What you should do: Write what comes next in the forum discussion below about knife steel and edge keenness, continuing after its final post.

Document:
####

For instance, D2 has a reputation for "taking a lousy edge, but holding it forever" because it's chock-full of big clumps of carbides. 10xx steels are beloved for the way they get scary sharp, because they have little to no carbides and very fine grain when HT'ed properly.
 
No need to over-complicate this. ;) Let's discuss one topic at a time... attainable keen-ness. Not factory edges, how much of a pain a given knife is to sharpen, or even geometry.

The keenest edge requires the finest "grain" structure. That's not "theoretical" or "subjective" at all, it's just dependent on chemistry and HT. Generally speaking, the simpler the steel, the easier it is for the heat-treater to keep the grain very fine. A touch of vanadium (but not enough to form a lot of carbides) helps with that... otherwise, all you really want to achieve the finest, crispest edge possible is iron and .6-.9% carbon.

For instance, D2 has a reputation for "taking a lousy edge, but holding it forever" because it's chock-full of big clumps of carbides. 10xx steels are beloved for the way they get scary sharp, because they have little to no carbides and very fine grain when HT'ed properly.
^this
 
I'm struggling to understand this one. At a practical level, any steel capable of holding an apex should be able to get as sharp as any other, assuming proper sharpening techniques and super-fine stones. We can sharpen right through grain boundaries. We can sharpen through carbides. The differences will be in how hard it is to achieve that keen apex and how long it will last.
 
No need to over-complicate this. ;) Let's discuss one topic at a time... attainable keen-ness. Not factory edges, how much of a pain a given knife is to sharpen, or even geometry.

The keenest edge requires the finest "grain" structure. That's not "theoretical" or "subjective" at all, it's just dependent on chemistry and HT. Generally speaking, the simpler the steel, the easier it is for the heat-treater to keep the grain very fine. A touch of vanadium (but not enough to form a lot of carbides) helps with that... otherwise, all you really want to achieve the finest, crispest edge possible is iron and .6-.9% carbon.

For instance, D2 has a reputation for "taking a lousy edge, but holding it forever" because it's chock-full of big clumps of carbides. 10xx steels are beloved for the way they get scary sharp, because they have little to no carbides and very fine grain when HT'ed properly.

Wow, great post, definitely opened a door for more learning.
Thanks.

I'm struggling to understand this one. At a practical level, any steel capable of holding an apex should be able to get as sharp as any other, assuming proper sharpening techniques and super-fine stones. We can sharpen right through grain boundaries. We can sharpen through carbides. The differences will be in how hard it is to achieve that keen apex and how long it will last.

I disagree, in reality, some steels just get sharper then others. YMMV.

####

Listing from a pointing dataset:
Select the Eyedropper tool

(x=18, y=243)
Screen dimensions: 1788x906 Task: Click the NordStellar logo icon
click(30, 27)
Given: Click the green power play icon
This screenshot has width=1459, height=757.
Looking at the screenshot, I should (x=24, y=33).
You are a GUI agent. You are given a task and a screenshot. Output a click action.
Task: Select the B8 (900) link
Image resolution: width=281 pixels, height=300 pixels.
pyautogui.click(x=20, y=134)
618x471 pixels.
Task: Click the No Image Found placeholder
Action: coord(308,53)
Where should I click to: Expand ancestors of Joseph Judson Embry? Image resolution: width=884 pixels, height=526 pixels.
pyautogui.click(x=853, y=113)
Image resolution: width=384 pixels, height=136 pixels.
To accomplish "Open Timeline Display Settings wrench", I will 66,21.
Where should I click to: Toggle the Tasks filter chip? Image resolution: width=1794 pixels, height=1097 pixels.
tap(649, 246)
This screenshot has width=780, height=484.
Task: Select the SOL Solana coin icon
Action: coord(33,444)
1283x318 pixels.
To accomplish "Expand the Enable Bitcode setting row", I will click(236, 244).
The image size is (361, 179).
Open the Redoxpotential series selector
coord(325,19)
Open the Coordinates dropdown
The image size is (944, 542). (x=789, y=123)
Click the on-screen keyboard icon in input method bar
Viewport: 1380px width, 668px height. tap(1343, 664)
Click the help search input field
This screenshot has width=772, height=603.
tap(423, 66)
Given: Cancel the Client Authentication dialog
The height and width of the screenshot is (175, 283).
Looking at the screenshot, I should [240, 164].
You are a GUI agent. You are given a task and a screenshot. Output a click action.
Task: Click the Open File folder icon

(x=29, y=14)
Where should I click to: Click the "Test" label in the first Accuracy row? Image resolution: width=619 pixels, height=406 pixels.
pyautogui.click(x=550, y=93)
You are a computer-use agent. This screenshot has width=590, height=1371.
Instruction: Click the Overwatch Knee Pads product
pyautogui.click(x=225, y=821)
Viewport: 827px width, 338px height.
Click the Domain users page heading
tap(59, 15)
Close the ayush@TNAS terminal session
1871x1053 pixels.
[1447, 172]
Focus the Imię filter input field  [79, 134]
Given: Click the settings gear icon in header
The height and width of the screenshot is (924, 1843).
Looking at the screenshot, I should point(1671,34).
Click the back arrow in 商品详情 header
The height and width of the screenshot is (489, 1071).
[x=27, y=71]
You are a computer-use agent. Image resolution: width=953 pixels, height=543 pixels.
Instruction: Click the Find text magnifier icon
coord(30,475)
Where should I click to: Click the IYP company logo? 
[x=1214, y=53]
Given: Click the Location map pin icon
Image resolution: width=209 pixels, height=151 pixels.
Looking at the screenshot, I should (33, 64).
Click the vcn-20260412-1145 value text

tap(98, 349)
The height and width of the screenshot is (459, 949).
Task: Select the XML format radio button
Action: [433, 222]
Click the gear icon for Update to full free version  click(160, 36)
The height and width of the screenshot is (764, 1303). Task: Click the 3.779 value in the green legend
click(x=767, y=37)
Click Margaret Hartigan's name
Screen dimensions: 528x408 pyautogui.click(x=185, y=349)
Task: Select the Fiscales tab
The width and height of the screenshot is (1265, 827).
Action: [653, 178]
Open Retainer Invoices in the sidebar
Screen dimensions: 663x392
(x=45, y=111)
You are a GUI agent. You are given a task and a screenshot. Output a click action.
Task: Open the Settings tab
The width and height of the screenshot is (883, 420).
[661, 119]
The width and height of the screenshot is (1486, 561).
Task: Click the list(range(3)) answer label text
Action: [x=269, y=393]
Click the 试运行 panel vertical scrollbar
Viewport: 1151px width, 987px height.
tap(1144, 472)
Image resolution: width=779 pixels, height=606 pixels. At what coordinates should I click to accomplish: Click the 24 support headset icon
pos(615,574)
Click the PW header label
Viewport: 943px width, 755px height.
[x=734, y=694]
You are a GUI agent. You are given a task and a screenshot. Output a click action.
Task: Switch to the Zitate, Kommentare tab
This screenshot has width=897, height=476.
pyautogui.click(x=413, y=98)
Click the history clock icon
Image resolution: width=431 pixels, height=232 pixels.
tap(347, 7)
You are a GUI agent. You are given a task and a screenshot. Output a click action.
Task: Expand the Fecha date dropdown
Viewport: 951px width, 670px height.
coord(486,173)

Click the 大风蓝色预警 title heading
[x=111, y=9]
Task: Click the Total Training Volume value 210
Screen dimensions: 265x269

####

Written answer:
 
No need to over-complicate this. ;) Let's discuss one topic at a time... attainable keen-ness. Not factory edges, how much of a pain a given knife is to sharpen, or even geometry.

The keenest edge requires the finest "grain" structure. That's not "theoretical" or "subjective" at all, it's just dependent on chemistry and HT. Generally speaking, the simpler the steel, the easier it is for the heat-treater to keep the grain very fine. A touch of vanadium (but not enough to form a lot of carbides) helps with that... otherwise, all you really want to achieve the finest, crispest edge possible is iron and .6-.9% carbon.

For instance, D2 has a reputation for "taking a lousy edge, but holding it forever" because it's chock-full of big clumps of carbides. 10xx steels are beloved for the way they get scary sharp, because they have little to no carbides and very fine grain when HT'ed properly.

This post kind of hits toward some of my thoughts. I definitely am not the most qualified to answer your initial question but I'll add to it because this actually has been a question I've wondered about myself as well.

Rather than absolute keenest initial edge I'm interested in what can take an incredibly keen edge and keeps a super high sharpness longer. Like mentioned in this post D2 is one of the steels where if you see cutting pressure graphed out it loses its initial razor like sharpness very quickly but then starts to plane out and then keeps a working sharpness for a long, long time.

I don't process piles of boxes everyday and knives are more a hobby for me so keeping a working sharpness for ages really isn't that interesting to me because it isn't an issue to sharpen my knives regularly. What would be great is a knife that I can get scary sharp and it stays this way for a reasonable amount of time even if after that it dulls relatively quickly (if this makes sense).
 
Not steel but if we talk sharp, obsidian gets very sharp.

That's true... if you look up some microphotographs of edges, obsidian, flint and even glass make our favorite steels look downright jagged in comparison. They don't hold up very well to any kind of impact or lateral stress, though.

We can sharpen right through grain boundaries. We can sharpen through carbides.

In theory, maybe. In practice, it's not nearly that simple. This is obviously a silly exaggeration, but it's helpful to think of "plain" steel as Jello, and carbides as chunks of peanut mixed into it. Push your spoon through a bowl of that, and what's going to happen right where the spoon passes? Those chunks of peanut are going to either be pushed aside or tear out of the Jello, they won't be cut cleanly like the Jello itself is. Sharpening, and dulling, a carbide-rich steel is sort of like that.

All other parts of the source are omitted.